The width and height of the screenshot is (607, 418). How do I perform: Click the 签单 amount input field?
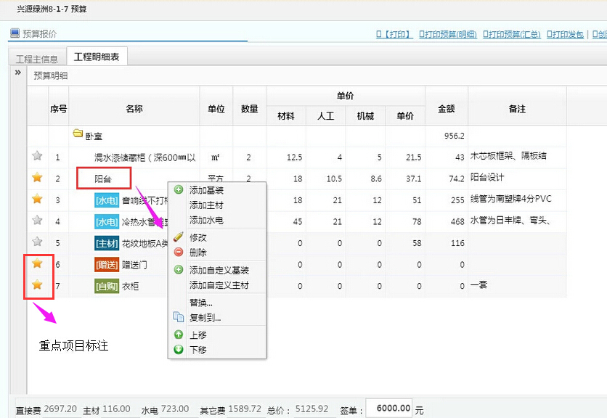click(x=388, y=409)
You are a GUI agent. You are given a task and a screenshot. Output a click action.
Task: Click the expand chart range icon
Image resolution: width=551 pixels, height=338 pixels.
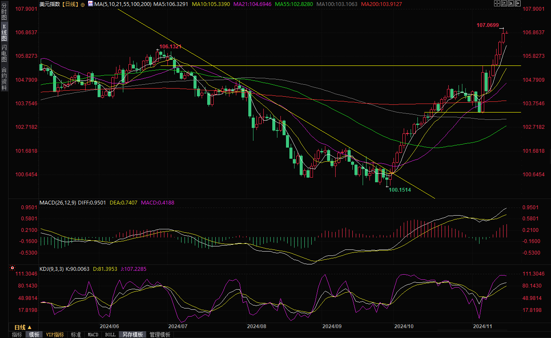[511, 4]
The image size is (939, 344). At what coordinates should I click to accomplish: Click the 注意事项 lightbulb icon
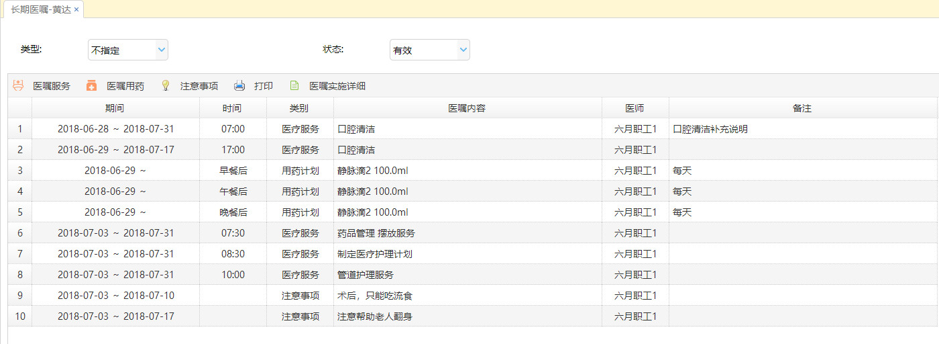[166, 86]
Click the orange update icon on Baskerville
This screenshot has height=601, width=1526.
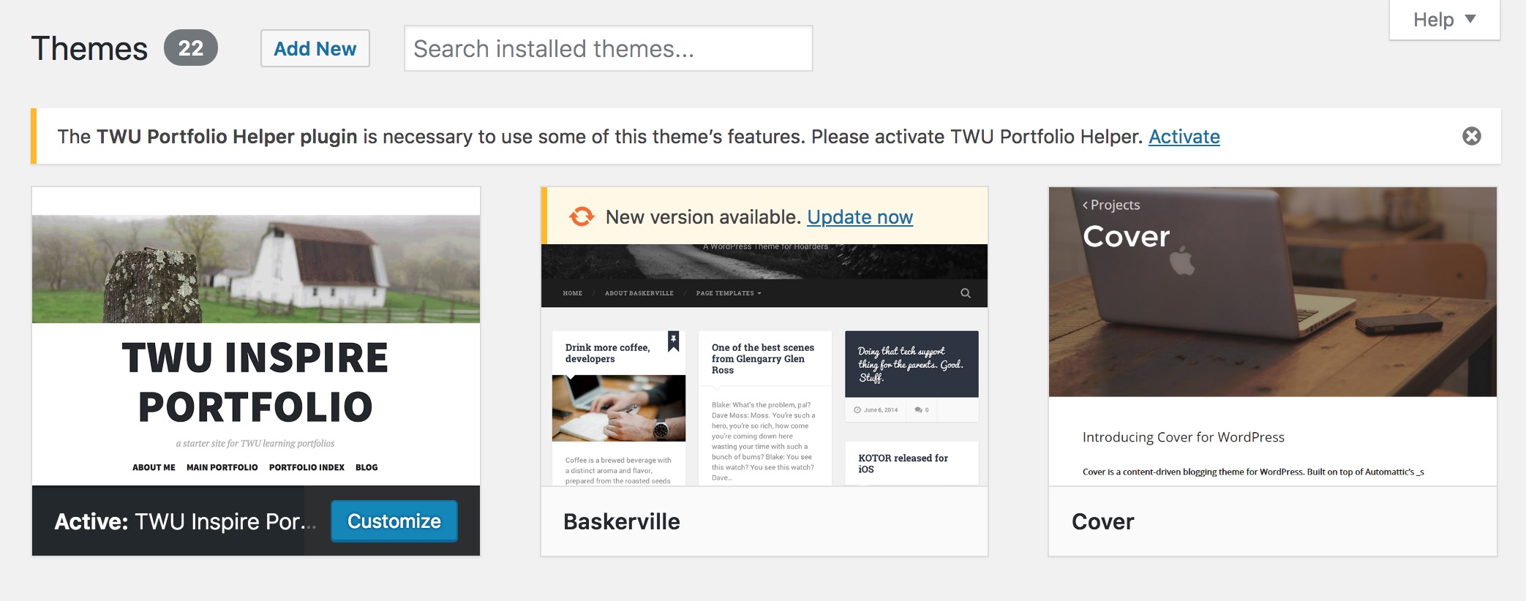click(x=582, y=217)

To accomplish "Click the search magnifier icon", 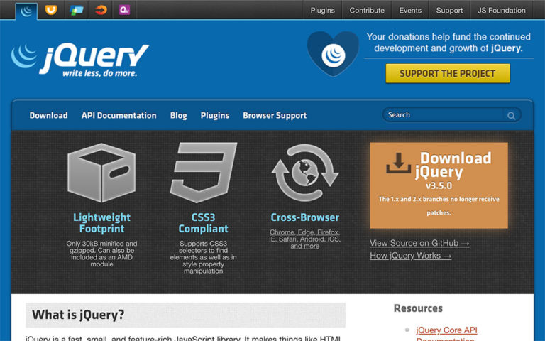I will [x=511, y=115].

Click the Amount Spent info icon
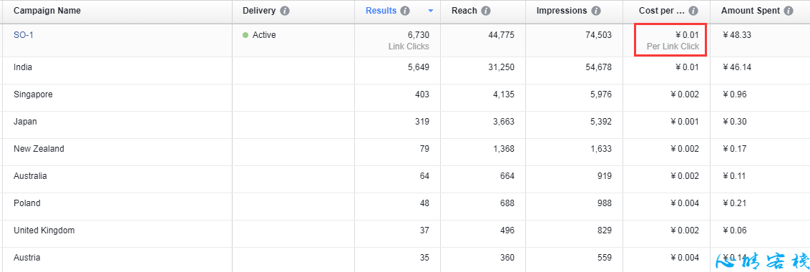[x=788, y=11]
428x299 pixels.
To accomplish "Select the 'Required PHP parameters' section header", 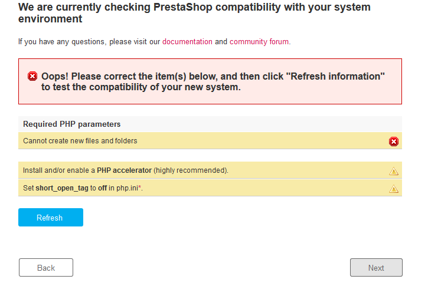I will coord(71,124).
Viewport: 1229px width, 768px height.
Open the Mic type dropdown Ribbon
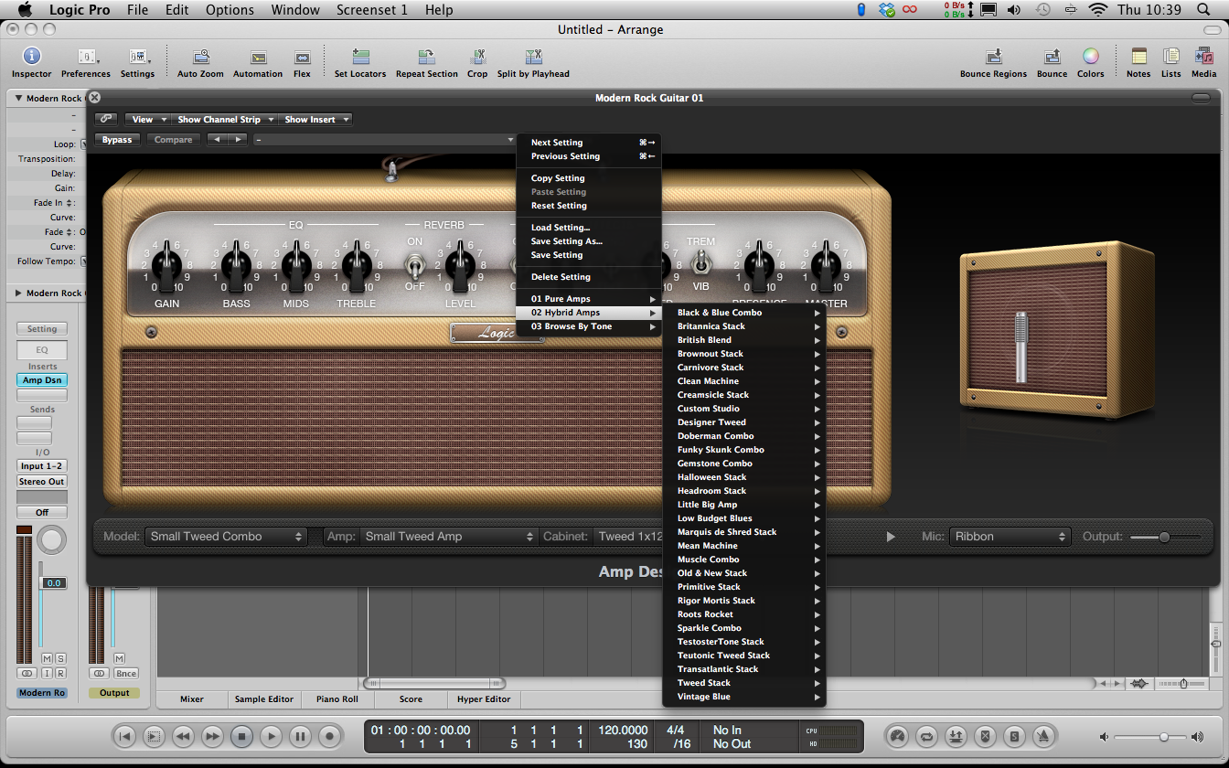click(1010, 537)
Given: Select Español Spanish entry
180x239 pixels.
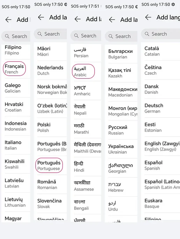Looking at the screenshot, I should [160, 165].
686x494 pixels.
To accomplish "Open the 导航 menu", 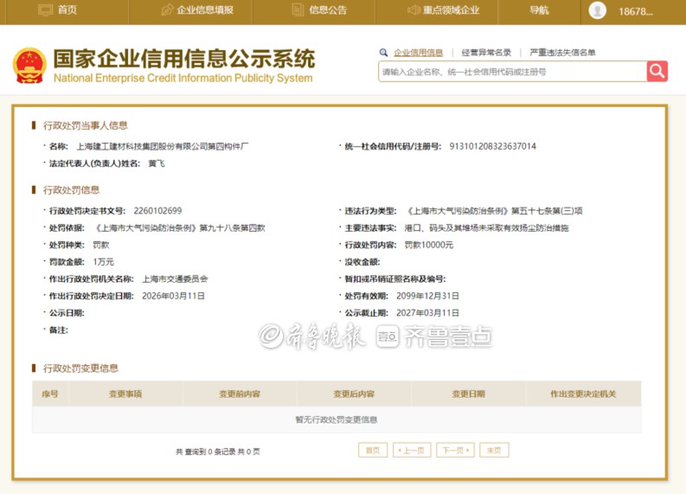I will coord(539,10).
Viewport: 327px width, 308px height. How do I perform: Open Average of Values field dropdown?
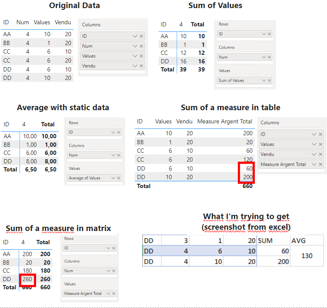point(113,178)
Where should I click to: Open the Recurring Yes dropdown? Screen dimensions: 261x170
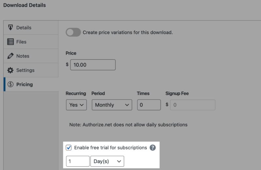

§ §

* [Your instructions]:
Could you write out exactly the lines running from the one with "Viewport: 327px width, 308px" through the last line of the data above, both ends kept, and omit any picture?

* [Result of the task]:
Viewport: 327px width, 308px height. How do I perform: Open Average of Values field dropdown?
point(113,178)
Where should I click to: Open the Recurring Yes dropdown? Screen dimensions: 261x170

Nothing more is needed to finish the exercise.